Have you ever considered that fallen, dead trees might be able to donate their old parts for education? Indeed they can, i.e. with the help of a chain saw and a friend.
The Cavity Conservation Initiative has been searching for bits and pieces of dead wood that show signs of wildlife use. Senior Park Ranger, Ed Bridges, at Riley Park in Coto De Caza, CA said he could help! He authorized his park maintenance staff, Janice Urrutia, to use a chain saw to section out pieces for us. (Be aware! This requires permission, and is authorized only under special conditions, partly because transporting wood is ill-advised due to risk of spreading tree pests.) So what exactly were we looking for? And why did we want these items?
These photos tell the story. And the destination for the wood is Pitzer College in Claremont, CA, specifically their Department of Environmental Education. We are developing a teaching kit for students to use with 120 5th graders who annually visit the College's biological field station to learn about natural science.
The golden minutes of the experience at Riley was the time spent with the fallen champion pictured above. It is only one of their majestic oaks. Can you imagine how the earth shook and critters scattered in all directions when it fell to the ground?!

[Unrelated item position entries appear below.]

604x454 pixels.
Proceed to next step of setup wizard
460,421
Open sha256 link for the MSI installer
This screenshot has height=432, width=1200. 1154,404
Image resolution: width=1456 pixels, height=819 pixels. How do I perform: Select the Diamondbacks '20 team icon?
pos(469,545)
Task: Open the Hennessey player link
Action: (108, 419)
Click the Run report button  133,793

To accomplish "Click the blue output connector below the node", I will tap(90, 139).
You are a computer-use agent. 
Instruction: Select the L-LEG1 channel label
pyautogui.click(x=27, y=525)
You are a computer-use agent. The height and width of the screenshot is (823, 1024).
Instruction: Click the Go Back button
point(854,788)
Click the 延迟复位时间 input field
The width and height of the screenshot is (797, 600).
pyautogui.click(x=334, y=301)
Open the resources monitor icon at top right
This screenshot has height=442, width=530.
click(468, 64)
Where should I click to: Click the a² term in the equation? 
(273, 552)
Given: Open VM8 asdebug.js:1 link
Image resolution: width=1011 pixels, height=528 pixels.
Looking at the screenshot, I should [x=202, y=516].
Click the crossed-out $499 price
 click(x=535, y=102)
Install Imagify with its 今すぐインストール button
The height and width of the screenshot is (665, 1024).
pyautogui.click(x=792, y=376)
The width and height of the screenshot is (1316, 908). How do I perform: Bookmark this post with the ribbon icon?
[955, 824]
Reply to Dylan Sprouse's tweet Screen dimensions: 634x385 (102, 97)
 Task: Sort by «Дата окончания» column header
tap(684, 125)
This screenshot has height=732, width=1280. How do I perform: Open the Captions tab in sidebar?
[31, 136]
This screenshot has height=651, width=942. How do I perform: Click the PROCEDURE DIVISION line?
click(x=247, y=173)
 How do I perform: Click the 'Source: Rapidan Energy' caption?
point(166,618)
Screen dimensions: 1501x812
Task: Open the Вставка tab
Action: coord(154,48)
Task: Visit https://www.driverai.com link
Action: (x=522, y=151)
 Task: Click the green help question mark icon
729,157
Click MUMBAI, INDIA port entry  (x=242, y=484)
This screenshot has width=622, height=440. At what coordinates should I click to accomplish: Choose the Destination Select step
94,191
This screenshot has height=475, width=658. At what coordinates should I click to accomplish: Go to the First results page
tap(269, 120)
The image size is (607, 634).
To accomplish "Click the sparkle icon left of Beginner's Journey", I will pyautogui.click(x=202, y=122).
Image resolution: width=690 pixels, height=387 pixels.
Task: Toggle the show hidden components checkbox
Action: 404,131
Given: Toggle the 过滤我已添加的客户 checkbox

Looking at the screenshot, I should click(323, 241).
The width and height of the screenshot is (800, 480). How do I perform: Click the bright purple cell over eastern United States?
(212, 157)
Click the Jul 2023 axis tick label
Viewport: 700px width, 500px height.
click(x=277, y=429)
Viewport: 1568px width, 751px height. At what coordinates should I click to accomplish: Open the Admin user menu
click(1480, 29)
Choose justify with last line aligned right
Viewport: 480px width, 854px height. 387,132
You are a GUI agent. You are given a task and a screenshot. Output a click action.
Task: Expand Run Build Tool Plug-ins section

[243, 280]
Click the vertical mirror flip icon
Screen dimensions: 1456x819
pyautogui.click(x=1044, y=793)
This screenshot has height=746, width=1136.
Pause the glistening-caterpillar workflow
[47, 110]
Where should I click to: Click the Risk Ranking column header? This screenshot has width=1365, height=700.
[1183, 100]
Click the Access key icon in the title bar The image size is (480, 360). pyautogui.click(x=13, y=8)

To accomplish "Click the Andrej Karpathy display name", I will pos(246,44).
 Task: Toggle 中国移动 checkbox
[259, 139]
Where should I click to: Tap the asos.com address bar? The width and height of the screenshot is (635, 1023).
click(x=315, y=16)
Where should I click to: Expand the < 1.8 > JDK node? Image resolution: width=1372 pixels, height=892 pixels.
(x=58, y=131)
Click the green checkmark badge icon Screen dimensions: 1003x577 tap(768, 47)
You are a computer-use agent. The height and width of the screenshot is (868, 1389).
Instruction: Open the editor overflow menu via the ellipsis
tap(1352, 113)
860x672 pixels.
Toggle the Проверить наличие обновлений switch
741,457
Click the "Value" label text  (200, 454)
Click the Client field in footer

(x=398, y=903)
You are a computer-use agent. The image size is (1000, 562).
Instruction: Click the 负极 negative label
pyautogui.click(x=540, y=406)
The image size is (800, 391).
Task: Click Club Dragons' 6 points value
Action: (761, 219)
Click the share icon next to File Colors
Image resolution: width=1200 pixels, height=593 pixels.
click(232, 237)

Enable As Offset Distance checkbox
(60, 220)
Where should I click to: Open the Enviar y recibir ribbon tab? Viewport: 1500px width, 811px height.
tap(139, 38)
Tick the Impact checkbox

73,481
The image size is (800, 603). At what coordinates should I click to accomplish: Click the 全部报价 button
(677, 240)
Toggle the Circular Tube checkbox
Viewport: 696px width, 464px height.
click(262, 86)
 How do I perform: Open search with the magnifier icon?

Stunned by its "resting" size, stilled by the history locked in it, I was bursting with joy over its second life. You see, the tree will continue to provide habitat for wildlife in all stages of decay. Eventually nature's decomposers and recyclers will return its nutrients to the soil, but In California's dry climate it might take hundreds of years of course.
If you are fortunate to visit Riley Park and the graveyard of this oak, you will witness a fallen castle of wood, one of our largest, oldest, and most valuable natural resources. Please applaud Orange County Parks for allowing this giant and others like it to rest in place.